Walk by his window late at night and you will hear the low, steady slurping sound that is apt to chill you to the bones. Brave children say that if you can get on his front porch, you can hear him crunching Chix mix in his teeth. We know he does it because he gets fatter ever year. We see the killer's evidence on his chin and milk-stained shirt. We wouldn't judge him so much if he would just come clean. Tell everyone he has a problem. But no. Daily we see 1/2 a dozen milk bottles go in full and come out empty the next morning! It's cereal and we know it.

Tuesday, January 19, 2010

Please help, they always take off when there's something important to do.


I don't really trust anyone or anything until I can see the proof of their words. Lots of things will tell you, "yeah, yeah, yeah. I got it." But to me that doesn't actually mean they'll take care of said thing. It means they intend to take care of said thing, which is subtly different. While I appreciate creatures intentions, they're actual actions can be both surprising and bothersome.

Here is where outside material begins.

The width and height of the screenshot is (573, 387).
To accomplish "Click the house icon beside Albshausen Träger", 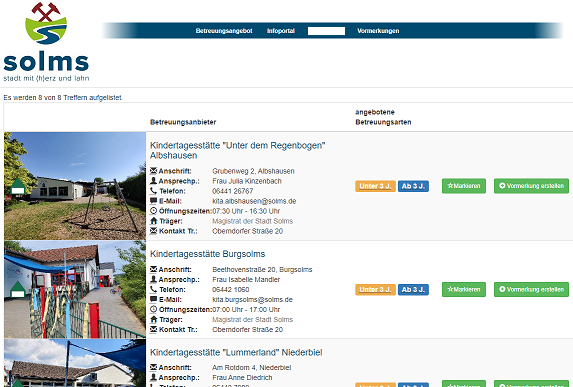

Saturday, January 16, 2010

Please, help my piggies get full of cash.


If you get a porcine outside it's natural habitat you will see that it can be quite intelligent. These two are the pet project of a wealthy millionaire on the upper east side. They have been playing 3 matches a day in constant preparation for a showing. No one has yet to pay to watch them but one of these days. That's what the millionaire keeps saying, "One of these days."

Wednesday, January 13, 2010

Please, help. Being pretty can be such a bother.


I know it. It's hard to be the most attractive animal in the species. Everyone's got to come over for a go. It helps them re-evaluate their status in reference to the pack. And that's fine. It's just so tedious.

Monday, January 11, 2010

Please help Mr. O'Shea.


I thought about it for a long time. What does happen when a unstoppable force hits an immovable object? I was convinced that the force would drive itself through the object but that only seemed to work for some types of forces/object pairings. So then I was thinking about physics and how the force meets and divides it. To be an unstoppable force one has to be able to ricochet off of immovable realities.

Best of luck.

The King of Elphia

Thursday, January 7, 2010

Please, help me remember to laugh.


The problem with jumping out a window is that you don't get to have the full experience of it. At some point your brain tunes out all the input that it's receiving. Even when you hit you should be so jacked on adrenaline that you don't feel it. I just gave myself the heebee jeebiees. It's better to watch other people do it. Then you feel better because at least that's not you.

Monday, January 4, 2010

Please, help. She was filthy.


But that was part of her charm. You couldn't believe the innocence of the look that she would give as she splashed the slimiest muck in your face. I went every Saturday for a year.